Non-assertion covenants (also called a "promise not to assert" or "covenant not to sue") are binding agreements. It’s a "promise" but it’s still legally enforceable under the doctrine of promissory estoppel — if Microsoft were to withdraw its promise, anyone who justifiably relied on the promise and suffered harm from the withdrawal can sue. They are ways for one party with intellectual property rights to create zones of enforcement and increase certainty for other parties. Its an example of market participants contracting around (or within) the patent and copyright legal system to reduce transaction costs of negotiating, monitoring and enforcing licenses.
Non-assertion promises are better than RAND (Reasonable and Non-Discriminatory) licenses. What is "reasonable" and "non-discriminatory" depends on the particular circumstance and is open to legal interpretation and business negotiation hassles. Furthermore, RAND does not mean royalty-free. For more on Non-assertion covenants see Andy Updegrove’s informative blog post on the subject.
I believe we’ll see more and more of these non-assertion agreements from IP rights holders. We’ve already seen Microsoft’s open specification promise and Sun has on a few occasions promised not to assert its IP rights regarding UBL, SAML, and ODF.
And I also think we’ll see this in the area of standards. Standards development organizations bring together many companies that often have a large portfolio of intellectual property. Creating a standard requires that firms "play nice" but for that to happen there needs to be disclosure and no threat of being sued when adopting the standard. Non-assertion covenants help prevent what some refer to as a tragedy of the anti-commons — when people under-use scarce resources because several actors hold a right to a certain object but where nobody has the right to use it without the consent of all other right holders. As such, a unilateral promise that applies to everybody can be an effective mechanism for coordinating IP rights holders in technical standardization processes.
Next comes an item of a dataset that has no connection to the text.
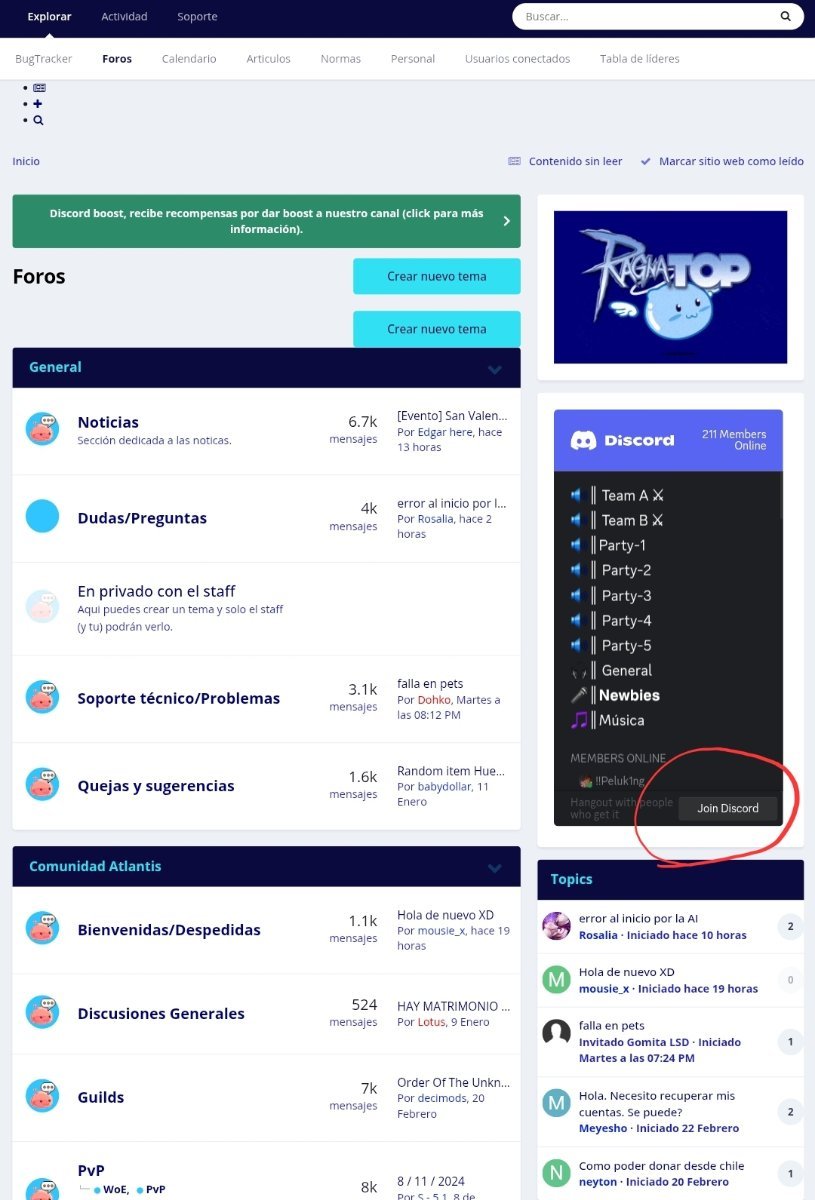Click the Join Discord button
The image size is (815, 1200).
728,808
And although coordination is necessary, it must be done in light of antitrust concerns when a number of companies get together and collaborate. One standards body organization, VMEbus International Trade Association (VITA), recently won Department of Justice approval to improve its standard setting abilities. VITA’s standard-setting process would force companies that participate in its standards process to
a) disclose patents that are essential to implement a new standard, and
b) declare the most restrictive licensing terms that will be required to license any such patents.
DOJ’s business review letter (a declaration from DOJ of its enforcement intentions regarding a proposed business arrangement) that VITA’s policy is a sensible effort "to address a problem that is created by the standard-setting process itself. Implementation of the proposed policy should preserve, not restrict, competition among patent holders."
Unilateral and group-wide agreements will further help solve coordination problems as IP companies collaborate and participate in standard setting.